La señora Delboccio oprime el muslo de su marido debajo de la mesa, para que él recuerde que he dicho algo positivo sobre Frank.

—¿Hace cuánto que te plantaron? —pregunta el señor Delboccio.

—¡Ed! —chilla su esposa.

—Tres años —digo entre dientes.

El señor Delboccio silba por lo bajo y dice:

—Tres años desde tu gran momento.

—¿Ahora sales con alguien? —pregunta la señora La Vaglio.
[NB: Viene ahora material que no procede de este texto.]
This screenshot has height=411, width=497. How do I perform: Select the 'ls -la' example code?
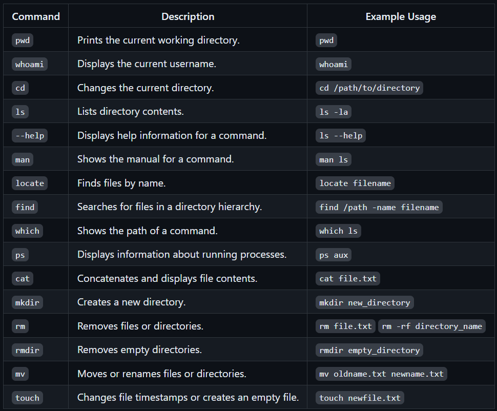334,112
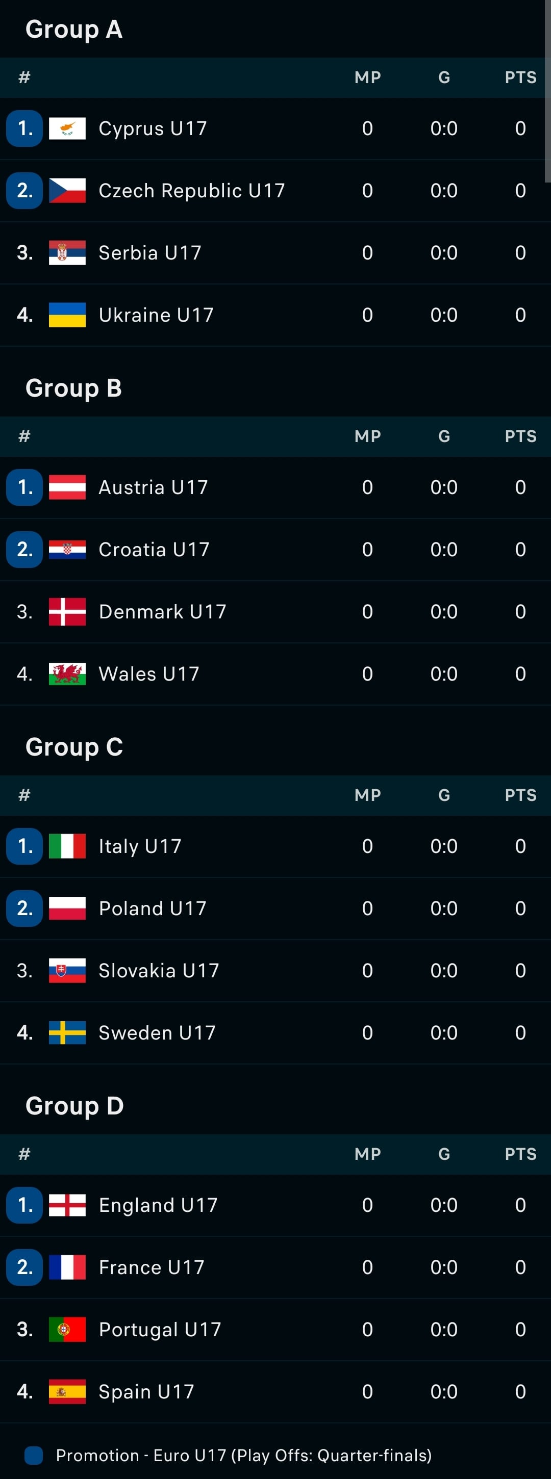This screenshot has width=551, height=1479.
Task: Click the Portugal flag icon
Action: coord(67,1329)
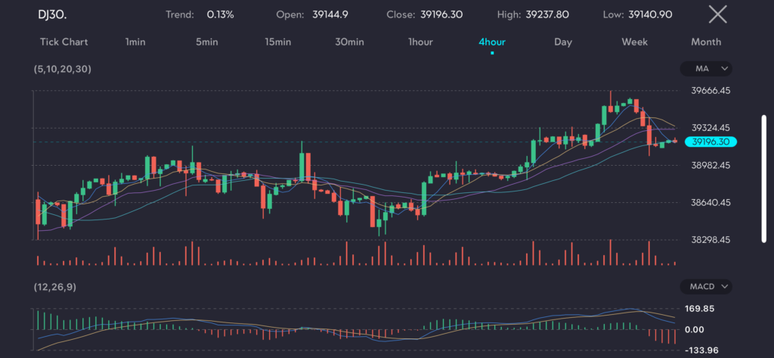Screen dimensions: 774x358
Task: Click the (5,10,20,30) MA parameters label
Action: (61, 69)
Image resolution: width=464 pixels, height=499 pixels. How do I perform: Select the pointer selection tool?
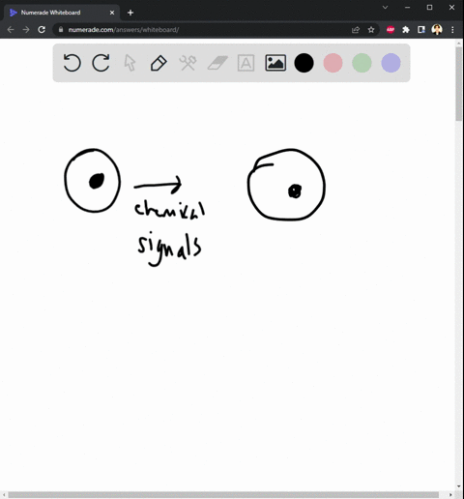pyautogui.click(x=130, y=63)
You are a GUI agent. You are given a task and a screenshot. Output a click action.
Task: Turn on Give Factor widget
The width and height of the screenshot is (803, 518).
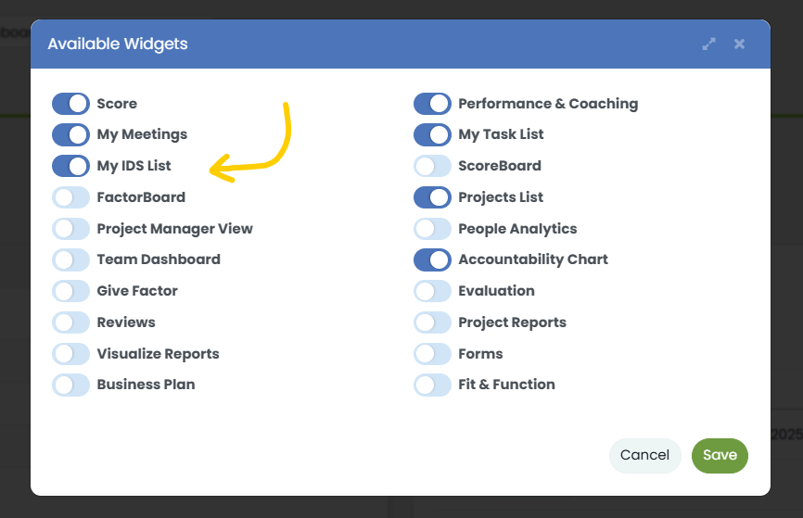coord(70,291)
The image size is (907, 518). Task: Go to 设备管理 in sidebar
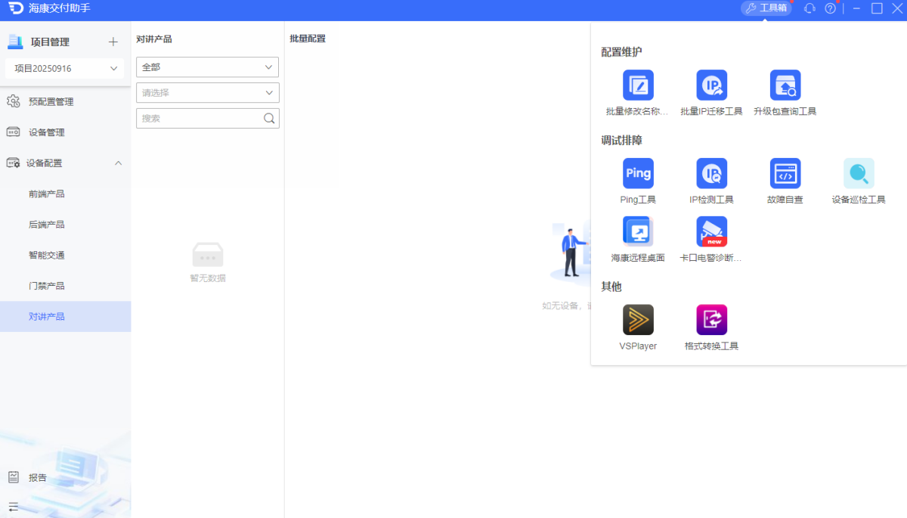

—Si fuera así, lo habría traído a la boda. —La señora Delboccio habla de mí como si el vino que me bebo con glotonería fuera una poción mágica que me hiciera invisible.

—Podría conseguir una cita, mírala. —El señor Delboccio contempla mis pechos como si fueran dos peces exóticos nadando en direcciones opuestas en un estanque—. Debe de querer estar sola.

—No os preocupéis por mí —digo apretando los dientes—. Estoy bien.

—Nadie dice que no lo estés —dice el señor Delboccio, que termina su
bombón
con té helado y golpea el vaso en la mesa como si fuera un hacha. Busco a los camareros con la mirada. ¿Podría alguien servir a este tío, por favor? El camarero interpreta mi señal, pero trae un recipiente con salsa. El señor Delboccio remoja en ella lo que queda de su carne—. Valentine, así están las cosas: como mujer, tienes una ventana. Una ventana que te ofrece la oportunidad de mostrar el rostro, la figura y la vitalidad para atraer a un hombre. Ergo, tienes que agarrar a un chico mientras la ventana esté abierta, porque una vez que se cierra, bam, pierdes la oportunidad, y estás en un armario sin ventilación. Sola. ¿Entiendes? Se ha cortado el oxígeno, ningún hombre puede sobrevivir ahí. ¿Lo coges?
Tic, toc
. Un hombre siempre puede encontrar una mujer, pero una mujer no siempre puede encontrar a un hombre.